_Your assignment_. Could you set down exactly the lines in the records below between the line holding "For more information (197, 475)" and the line holding "Home (44, 108)", inclusive?

(Pixel coordinate grounding data)
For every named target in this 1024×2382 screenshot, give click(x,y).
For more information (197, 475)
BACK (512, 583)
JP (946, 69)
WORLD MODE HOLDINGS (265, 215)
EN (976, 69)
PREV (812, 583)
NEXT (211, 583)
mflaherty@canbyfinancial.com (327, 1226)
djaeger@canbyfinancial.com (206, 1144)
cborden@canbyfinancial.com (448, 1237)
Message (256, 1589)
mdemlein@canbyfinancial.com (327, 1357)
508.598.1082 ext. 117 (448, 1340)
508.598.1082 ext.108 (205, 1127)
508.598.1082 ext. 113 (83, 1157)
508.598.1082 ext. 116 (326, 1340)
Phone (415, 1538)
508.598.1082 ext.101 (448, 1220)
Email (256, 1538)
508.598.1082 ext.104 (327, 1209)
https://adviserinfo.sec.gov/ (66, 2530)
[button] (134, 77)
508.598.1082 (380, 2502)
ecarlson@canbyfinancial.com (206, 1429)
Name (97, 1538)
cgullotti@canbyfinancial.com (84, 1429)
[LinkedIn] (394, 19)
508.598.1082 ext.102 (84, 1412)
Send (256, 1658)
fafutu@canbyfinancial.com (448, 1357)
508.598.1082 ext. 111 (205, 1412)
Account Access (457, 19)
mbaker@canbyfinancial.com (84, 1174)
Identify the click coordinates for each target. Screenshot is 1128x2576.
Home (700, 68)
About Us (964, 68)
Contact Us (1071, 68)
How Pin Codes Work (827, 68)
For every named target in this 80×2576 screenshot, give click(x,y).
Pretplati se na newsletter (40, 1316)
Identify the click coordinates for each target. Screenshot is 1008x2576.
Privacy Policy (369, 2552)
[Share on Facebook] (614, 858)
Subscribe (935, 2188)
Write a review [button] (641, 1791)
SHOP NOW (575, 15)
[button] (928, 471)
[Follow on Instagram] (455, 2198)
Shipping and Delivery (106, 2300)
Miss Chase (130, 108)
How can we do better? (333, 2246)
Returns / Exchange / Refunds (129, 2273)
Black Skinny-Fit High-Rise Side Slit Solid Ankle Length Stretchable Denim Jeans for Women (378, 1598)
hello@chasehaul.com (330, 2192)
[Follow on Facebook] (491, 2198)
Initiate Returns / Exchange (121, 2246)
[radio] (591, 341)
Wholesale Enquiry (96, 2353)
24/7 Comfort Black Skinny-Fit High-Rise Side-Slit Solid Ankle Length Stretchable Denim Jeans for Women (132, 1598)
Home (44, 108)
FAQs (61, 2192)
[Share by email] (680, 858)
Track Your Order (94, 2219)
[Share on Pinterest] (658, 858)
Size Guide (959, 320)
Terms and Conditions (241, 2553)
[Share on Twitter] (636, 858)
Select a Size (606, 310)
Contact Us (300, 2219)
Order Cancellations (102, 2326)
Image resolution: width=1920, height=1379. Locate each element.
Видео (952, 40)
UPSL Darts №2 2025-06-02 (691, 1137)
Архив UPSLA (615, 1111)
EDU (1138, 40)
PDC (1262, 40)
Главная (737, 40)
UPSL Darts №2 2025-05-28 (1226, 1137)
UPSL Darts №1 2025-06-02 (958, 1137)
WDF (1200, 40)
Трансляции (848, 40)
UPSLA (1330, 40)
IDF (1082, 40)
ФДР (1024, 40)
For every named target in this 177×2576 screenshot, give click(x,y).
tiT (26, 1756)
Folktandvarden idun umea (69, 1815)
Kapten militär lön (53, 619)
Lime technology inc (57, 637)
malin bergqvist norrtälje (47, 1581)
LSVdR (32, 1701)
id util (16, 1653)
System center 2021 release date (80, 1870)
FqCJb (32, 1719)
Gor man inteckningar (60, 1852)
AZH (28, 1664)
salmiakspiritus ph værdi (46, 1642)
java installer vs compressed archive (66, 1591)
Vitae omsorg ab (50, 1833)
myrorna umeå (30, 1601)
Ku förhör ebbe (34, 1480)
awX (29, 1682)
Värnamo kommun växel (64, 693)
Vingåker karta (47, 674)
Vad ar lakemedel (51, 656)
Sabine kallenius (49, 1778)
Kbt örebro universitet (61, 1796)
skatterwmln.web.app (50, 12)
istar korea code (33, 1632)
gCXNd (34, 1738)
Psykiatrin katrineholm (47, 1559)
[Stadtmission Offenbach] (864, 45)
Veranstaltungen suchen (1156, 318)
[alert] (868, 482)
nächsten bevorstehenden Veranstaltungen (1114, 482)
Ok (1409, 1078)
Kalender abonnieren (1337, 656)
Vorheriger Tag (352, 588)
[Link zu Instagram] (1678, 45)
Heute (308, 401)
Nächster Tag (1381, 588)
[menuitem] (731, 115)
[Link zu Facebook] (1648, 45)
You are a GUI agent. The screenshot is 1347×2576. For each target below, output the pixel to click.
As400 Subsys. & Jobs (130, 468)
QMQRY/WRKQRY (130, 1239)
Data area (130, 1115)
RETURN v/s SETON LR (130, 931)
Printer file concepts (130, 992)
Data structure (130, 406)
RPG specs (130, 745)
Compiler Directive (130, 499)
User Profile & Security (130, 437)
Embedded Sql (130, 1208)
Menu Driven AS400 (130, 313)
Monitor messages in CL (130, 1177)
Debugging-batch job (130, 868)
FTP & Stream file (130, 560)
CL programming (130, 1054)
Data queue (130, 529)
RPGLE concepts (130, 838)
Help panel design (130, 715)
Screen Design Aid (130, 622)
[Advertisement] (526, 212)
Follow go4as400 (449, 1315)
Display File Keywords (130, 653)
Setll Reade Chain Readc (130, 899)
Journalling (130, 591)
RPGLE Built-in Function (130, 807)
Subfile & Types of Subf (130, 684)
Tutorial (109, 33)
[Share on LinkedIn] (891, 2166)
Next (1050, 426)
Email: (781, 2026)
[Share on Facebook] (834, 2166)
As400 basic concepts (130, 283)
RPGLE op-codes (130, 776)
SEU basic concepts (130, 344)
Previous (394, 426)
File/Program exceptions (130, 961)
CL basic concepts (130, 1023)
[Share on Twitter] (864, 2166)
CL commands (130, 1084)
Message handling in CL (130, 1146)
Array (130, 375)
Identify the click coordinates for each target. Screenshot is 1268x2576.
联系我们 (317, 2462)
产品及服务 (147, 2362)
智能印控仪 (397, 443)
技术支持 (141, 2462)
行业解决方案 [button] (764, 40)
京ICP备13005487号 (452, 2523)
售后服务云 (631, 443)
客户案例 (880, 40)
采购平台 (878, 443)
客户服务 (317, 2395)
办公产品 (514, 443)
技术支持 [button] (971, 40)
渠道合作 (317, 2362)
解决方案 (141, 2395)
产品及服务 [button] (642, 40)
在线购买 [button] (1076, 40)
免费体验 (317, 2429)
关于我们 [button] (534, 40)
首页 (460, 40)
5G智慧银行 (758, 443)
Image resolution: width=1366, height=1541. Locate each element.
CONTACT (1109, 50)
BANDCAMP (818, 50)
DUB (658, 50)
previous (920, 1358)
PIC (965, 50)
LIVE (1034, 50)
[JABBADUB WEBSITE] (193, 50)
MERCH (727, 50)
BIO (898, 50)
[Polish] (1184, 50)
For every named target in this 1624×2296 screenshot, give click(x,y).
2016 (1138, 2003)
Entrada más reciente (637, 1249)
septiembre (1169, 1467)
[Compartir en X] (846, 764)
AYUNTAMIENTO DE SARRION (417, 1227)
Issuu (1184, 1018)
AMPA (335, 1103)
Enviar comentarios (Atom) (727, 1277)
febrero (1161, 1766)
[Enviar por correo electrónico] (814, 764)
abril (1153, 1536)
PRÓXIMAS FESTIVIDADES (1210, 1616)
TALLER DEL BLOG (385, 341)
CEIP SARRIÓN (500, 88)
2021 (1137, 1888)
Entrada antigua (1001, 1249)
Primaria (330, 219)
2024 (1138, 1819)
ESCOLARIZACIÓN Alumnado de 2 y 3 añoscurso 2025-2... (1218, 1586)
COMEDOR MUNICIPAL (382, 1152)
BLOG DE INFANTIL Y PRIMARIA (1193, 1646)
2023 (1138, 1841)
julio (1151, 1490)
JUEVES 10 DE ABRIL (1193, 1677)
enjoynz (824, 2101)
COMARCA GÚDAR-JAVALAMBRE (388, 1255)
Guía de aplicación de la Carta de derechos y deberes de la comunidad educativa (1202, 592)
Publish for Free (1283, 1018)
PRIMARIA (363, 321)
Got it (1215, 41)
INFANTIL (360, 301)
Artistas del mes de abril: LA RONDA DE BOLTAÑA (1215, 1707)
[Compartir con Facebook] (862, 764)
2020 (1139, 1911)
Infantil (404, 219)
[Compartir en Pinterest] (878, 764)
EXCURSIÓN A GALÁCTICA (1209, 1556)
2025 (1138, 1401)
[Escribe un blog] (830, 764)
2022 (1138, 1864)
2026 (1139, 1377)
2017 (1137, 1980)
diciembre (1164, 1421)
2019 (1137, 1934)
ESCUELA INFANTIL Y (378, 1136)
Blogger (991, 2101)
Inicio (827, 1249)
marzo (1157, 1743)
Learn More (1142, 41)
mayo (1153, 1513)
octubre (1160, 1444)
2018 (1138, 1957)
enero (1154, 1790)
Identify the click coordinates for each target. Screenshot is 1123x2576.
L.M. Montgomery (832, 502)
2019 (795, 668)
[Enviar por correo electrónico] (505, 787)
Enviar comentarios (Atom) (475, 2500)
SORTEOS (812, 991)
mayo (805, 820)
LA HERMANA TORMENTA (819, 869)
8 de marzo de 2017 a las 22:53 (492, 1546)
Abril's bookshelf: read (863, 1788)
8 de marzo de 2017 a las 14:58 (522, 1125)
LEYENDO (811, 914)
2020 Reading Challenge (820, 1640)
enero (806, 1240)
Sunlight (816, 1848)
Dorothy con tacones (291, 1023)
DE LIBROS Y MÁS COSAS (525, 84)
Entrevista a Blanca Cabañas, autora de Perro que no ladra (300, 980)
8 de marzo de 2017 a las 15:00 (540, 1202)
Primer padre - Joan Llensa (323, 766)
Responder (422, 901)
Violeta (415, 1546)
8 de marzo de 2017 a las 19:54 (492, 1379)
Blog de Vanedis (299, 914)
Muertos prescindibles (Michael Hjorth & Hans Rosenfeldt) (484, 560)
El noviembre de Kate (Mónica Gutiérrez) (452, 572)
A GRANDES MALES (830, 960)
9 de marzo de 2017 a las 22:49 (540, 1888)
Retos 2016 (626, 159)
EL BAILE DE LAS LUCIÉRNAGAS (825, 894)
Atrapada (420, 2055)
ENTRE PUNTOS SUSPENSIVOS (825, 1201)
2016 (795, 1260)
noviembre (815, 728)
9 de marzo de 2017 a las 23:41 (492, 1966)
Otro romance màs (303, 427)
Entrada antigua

_Expected answer_.
For more information (197, 475)
BACK (512, 583)
JP (946, 69)
WORLD MODE HOLDINGS (265, 215)
EN (976, 69)
PREV (812, 583)
NEXT (211, 583)
mflaherty@canbyfinancial.com (327, 1226)
djaeger@canbyfinancial.com (206, 1144)
cborden@canbyfinancial.com (448, 1237)
Message (256, 1589)
mdemlein@canbyfinancial.com (327, 1357)
508.598.1082 ext. 117 (448, 1340)
508.598.1082 ext.108 (205, 1127)
508.598.1082 ext. 113 (83, 1157)
508.598.1082 ext. 116 (326, 1340)
Phone (415, 1538)
508.598.1082 ext.101 (448, 1220)
Email (256, 1538)
508.598.1082 ext.104 (327, 1209)
https://adviserinfo.sec.gov/ (66, 2530)
[button] (134, 77)
508.598.1082 (380, 2502)
ecarlson@canbyfinancial.com (206, 1429)
Name (97, 1538)
cgullotti@canbyfinancial.com (84, 1429)
[LinkedIn] (394, 19)
508.598.1082 ext.102 (84, 1412)
Send (256, 1658)
fafutu@canbyfinancial.com (448, 1357)
508.598.1082 ext. 111 (205, 1412)
Account Access (457, 19)
mbaker@canbyfinancial.com (84, 1174)
Identify the click coordinates for each target. Screenshot is 1128x2576.
Home (700, 68)
About Us (964, 68)
Contact Us (1071, 68)
How Pin Codes Work (827, 68)
For every named target in this 80×2576 screenshot, give click(x,y).
Pretplati se na newsletter (40, 1316)
Identify the click coordinates for each target. Screenshot is 1008x2576.
Privacy Policy (369, 2552)
[Share on Facebook] (614, 858)
Subscribe (935, 2188)
Write a review [button] (641, 1791)
SHOP NOW (575, 15)
[button] (928, 471)
[Follow on Instagram] (455, 2198)
Shipping and Delivery (106, 2300)
Miss Chase (130, 108)
How can we do better? (333, 2246)
Returns / Exchange / Refunds (129, 2273)
Black Skinny-Fit High-Rise Side Slit Solid Ankle Length Stretchable Denim Jeans for Women (378, 1598)
hello@chasehaul.com (330, 2192)
[Follow on Facebook] (491, 2198)
Initiate Returns / Exchange (121, 2246)
[radio] (591, 341)
Wholesale Enquiry (96, 2353)
24/7 Comfort Black Skinny-Fit High-Rise Side-Slit Solid Ankle Length Stretchable Denim Jeans for Women (132, 1598)
Home (44, 108)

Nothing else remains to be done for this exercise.